Loading...

NIGHT SKY

Vučedol people, like all ancient peoples, had a specific attitude towards death that they could not define. The stars, the Sun, the Moon, and the planets stretched above their heads, which might have looked like an image of eternity to them. However, looking at the sky, the people of Vučedol, like all ancient peoples, noticed several changes. The appearance of the daily sunrise and sunset is hailed in all civilizations as the most important moment of the day. The entire Vučedol image of the world and the universe (created by observing the sky) is expressed on their vessels, primarily terrines. The image of the rising sun on the terrines is shown exactly in half, the fracture of a vessel whose lower part suggests the depth of the ocean and darkness, and the upper half rising above the horizon. The sun, therefore, is not given in its entirety but as a canon stands at that fracture. It is important to say that the segment below the biconical fracture of the Vučedol vessels is never decorated, since it is the part below our horizon, therefore, the world of darkness and death, and through some other terrines we can understand that it is the world of water into which the Sun and constellations occasionally sink.
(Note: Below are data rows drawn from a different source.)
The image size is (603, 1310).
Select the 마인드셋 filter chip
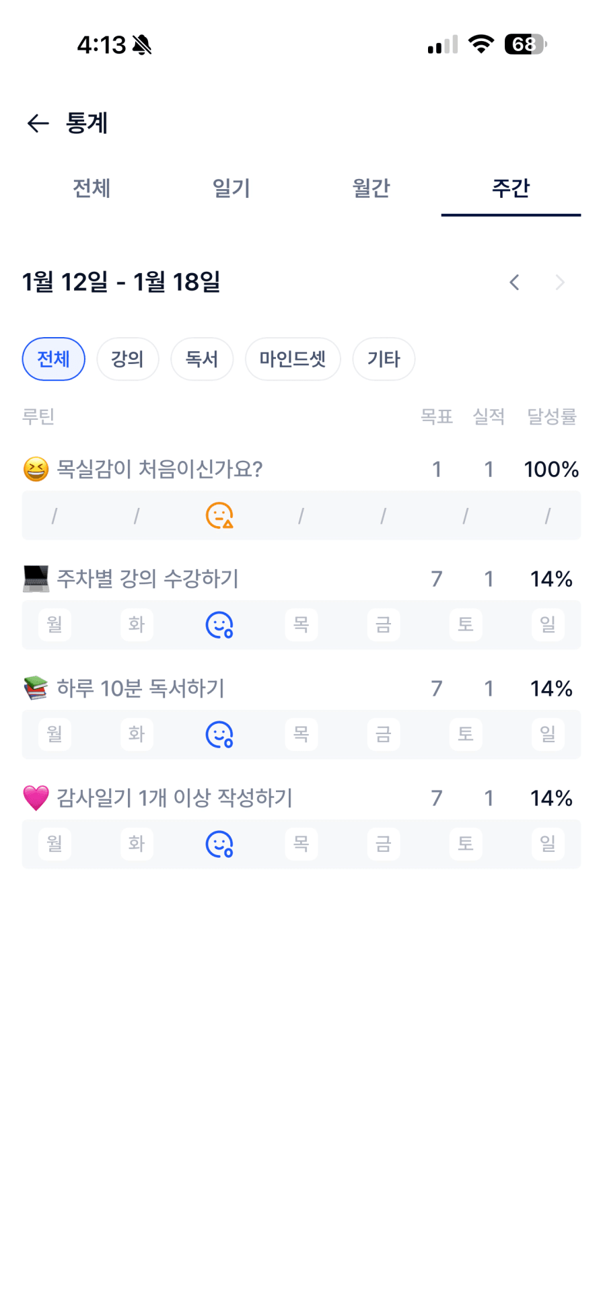(293, 359)
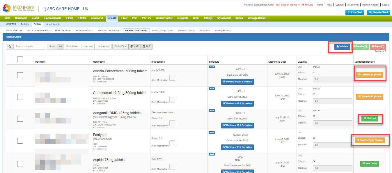
Task: Open Live Chat support
Action: tap(354, 12)
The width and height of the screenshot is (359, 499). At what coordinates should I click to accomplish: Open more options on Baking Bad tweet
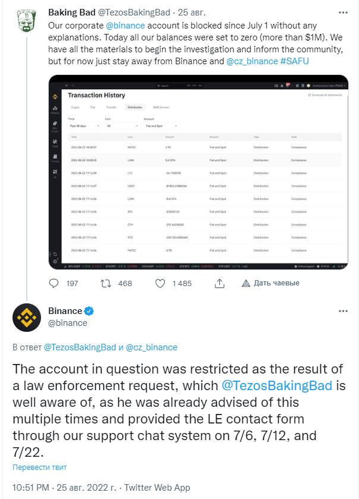[343, 12]
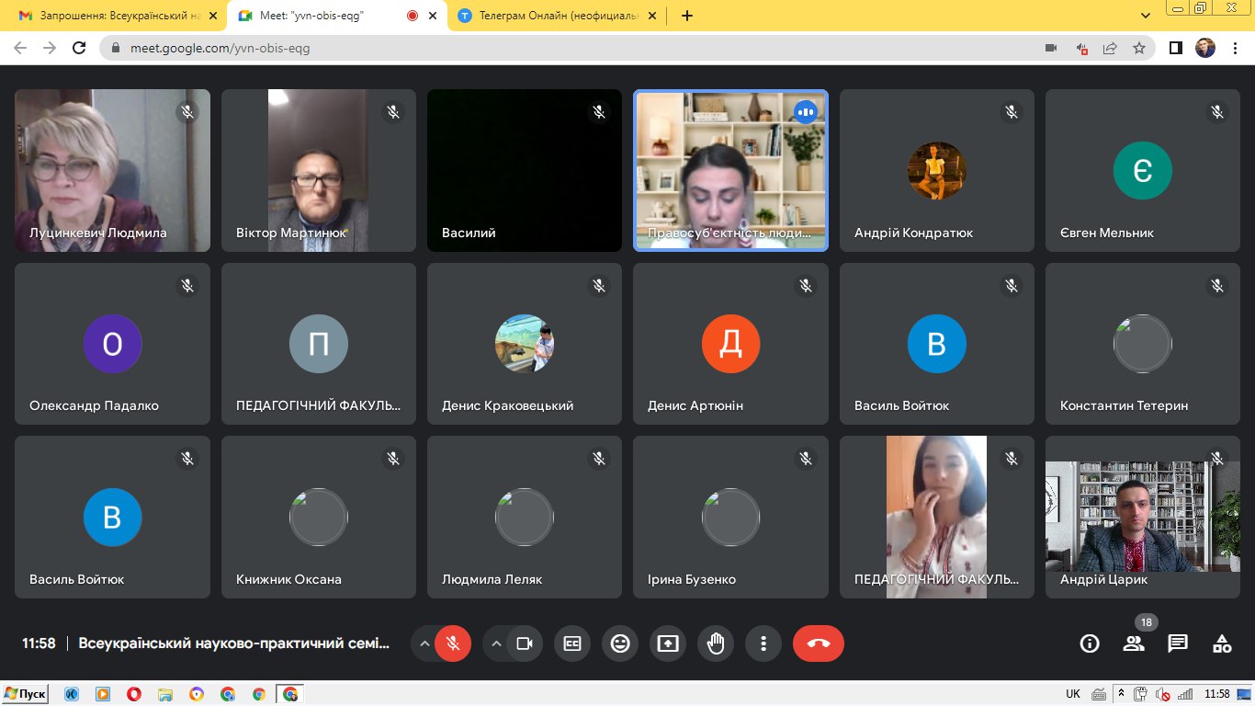This screenshot has height=706, width=1255.
Task: Turn on closed captions
Action: 572,643
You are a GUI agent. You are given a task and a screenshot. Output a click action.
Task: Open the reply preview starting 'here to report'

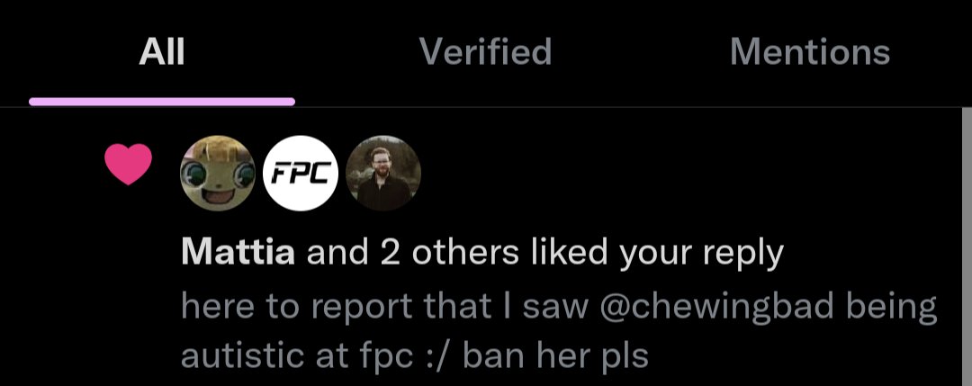[x=559, y=331]
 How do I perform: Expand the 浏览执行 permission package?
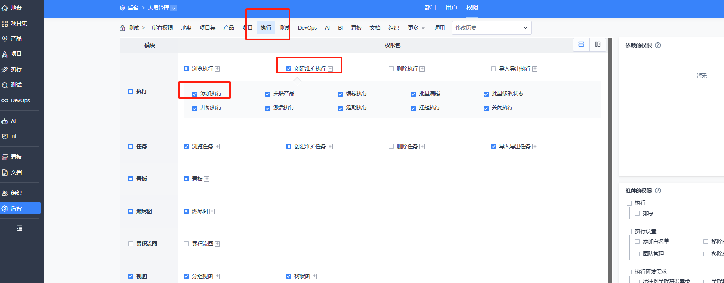(218, 69)

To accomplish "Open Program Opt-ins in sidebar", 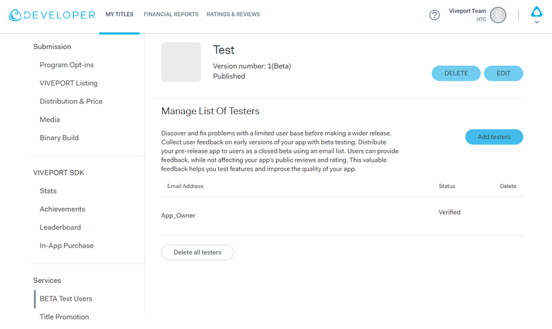I will click(x=66, y=65).
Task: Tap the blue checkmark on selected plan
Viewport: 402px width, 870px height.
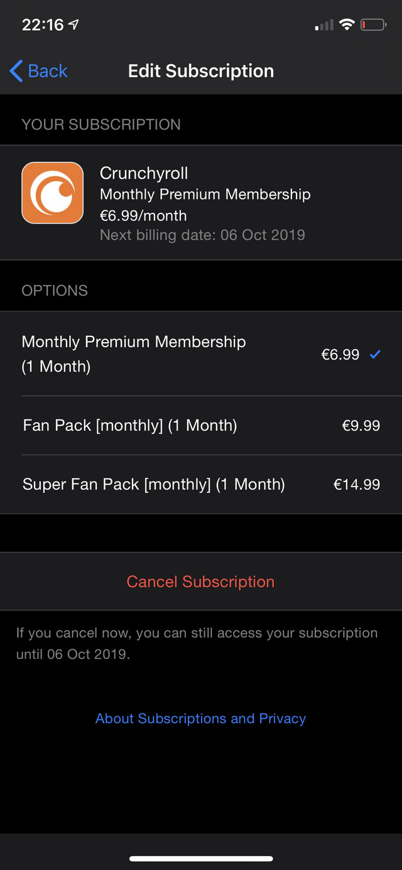Action: (x=375, y=355)
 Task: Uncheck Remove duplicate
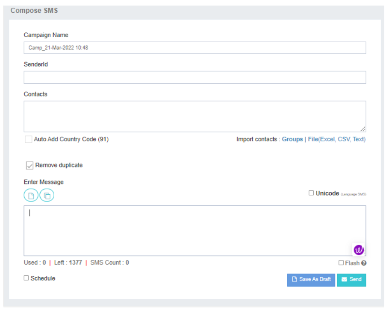coord(29,165)
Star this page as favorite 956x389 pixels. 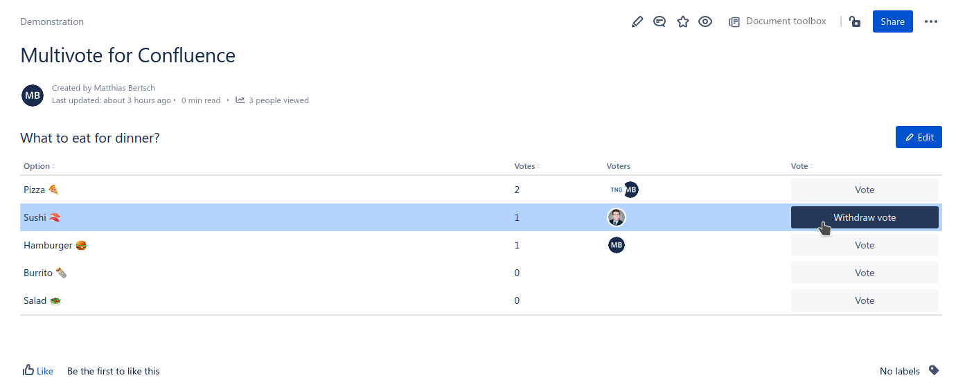[x=682, y=22]
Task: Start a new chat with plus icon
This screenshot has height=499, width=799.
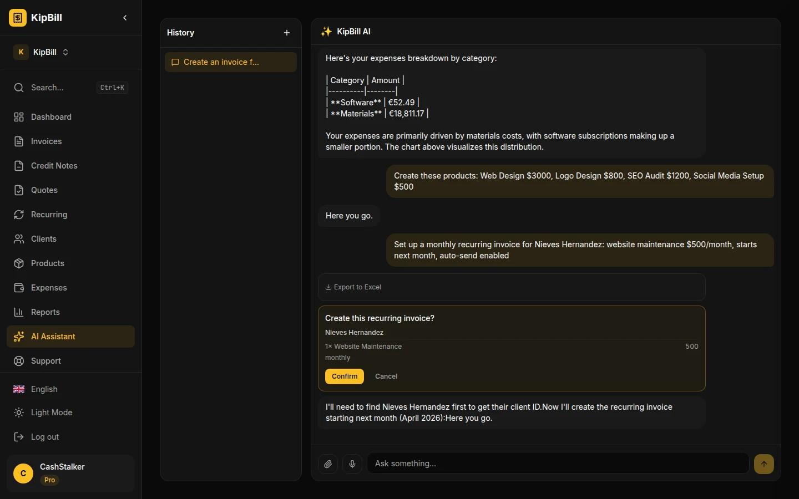Action: [x=287, y=33]
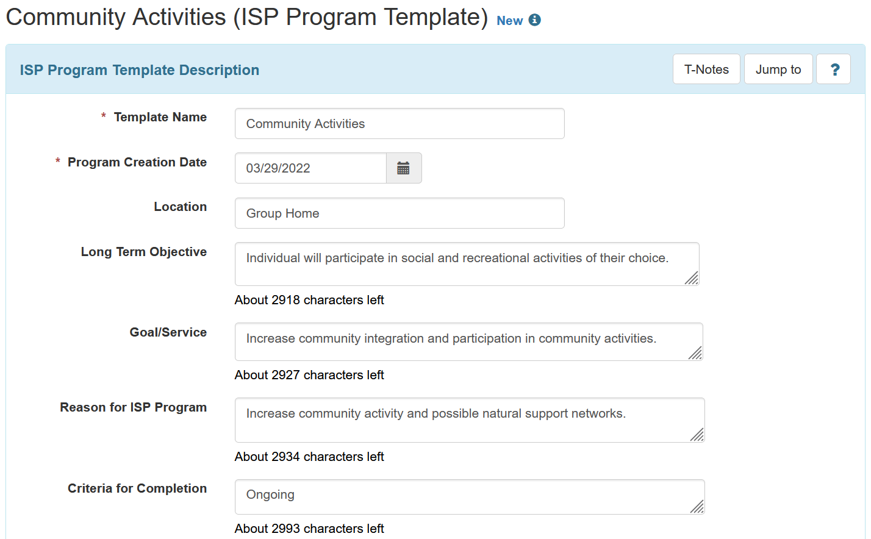Click the Criteria for Completion resize handle
This screenshot has height=539, width=871.
(697, 507)
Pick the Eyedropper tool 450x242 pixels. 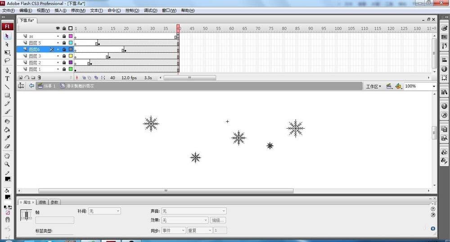[7, 138]
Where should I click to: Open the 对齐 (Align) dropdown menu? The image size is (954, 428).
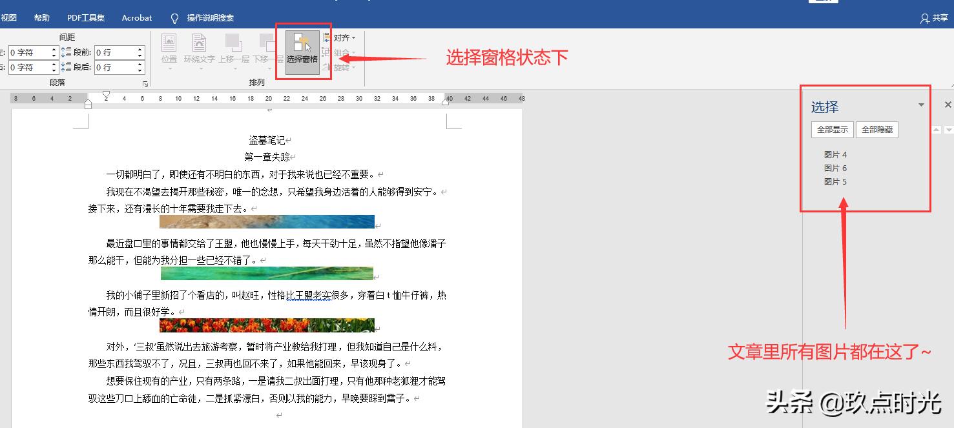343,37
And the Bible, after all, mentions the stay of the sun in darkness, and Homer and Hesiod mention “the victory of the sun over death.” Another sign often stands in the same place as the sun – five stars arranged in a rhombus, three of which are placed horizontally straight at that break. These five stars symbolize the great winter constellation Orion, which in the time of Vučedol culture around 2800 BC., set for the horizon on March 21, exactly on the day of the vernal equinox. It is both the beginning of the Vučedol year and the beginning of a new cycle of births.